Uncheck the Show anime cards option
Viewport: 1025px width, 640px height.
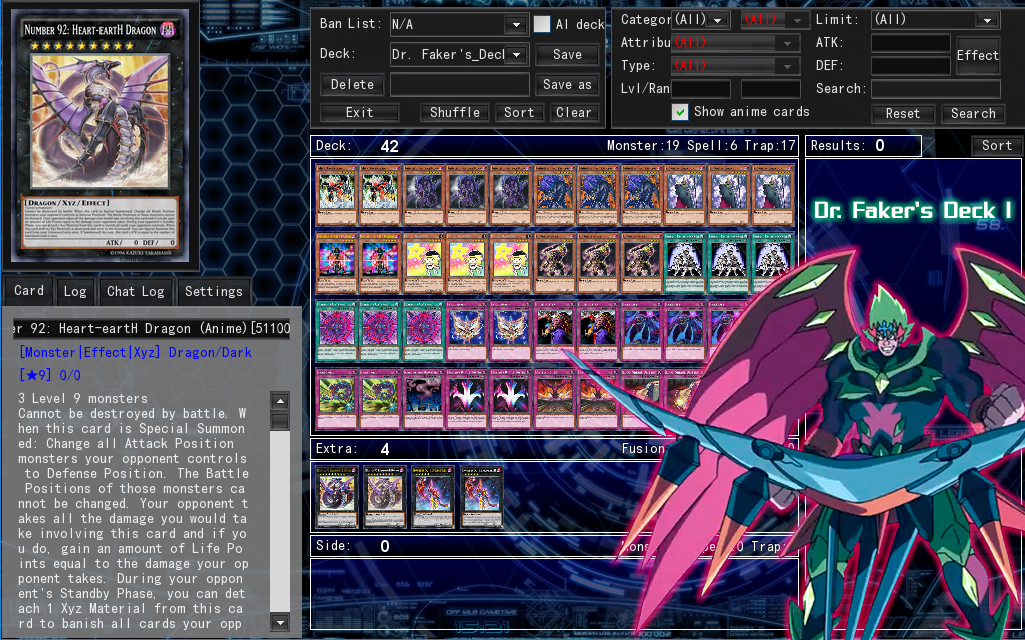tap(681, 112)
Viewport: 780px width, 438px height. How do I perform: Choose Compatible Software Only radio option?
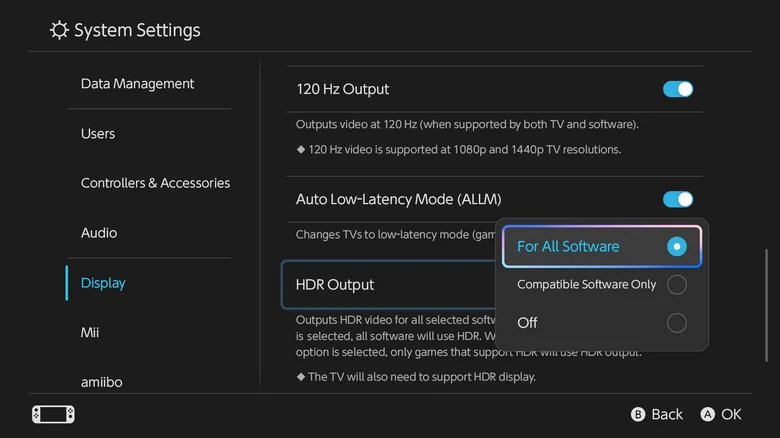tap(677, 285)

┄┄┄┄┄┄┄┄┄┄┄┄┄┄┄┄┄┄┄┄

**REQUIREMENT:** Line by line, write out the material exactly, leaving the images out.

**RESPONSE:**
Uncheck the Show anime cards option
Viewport: 1025px width, 640px height.
tap(681, 112)
Viewport: 780px width, 438px height. How do I perform: Choose Compatible Software Only radio option?
tap(677, 285)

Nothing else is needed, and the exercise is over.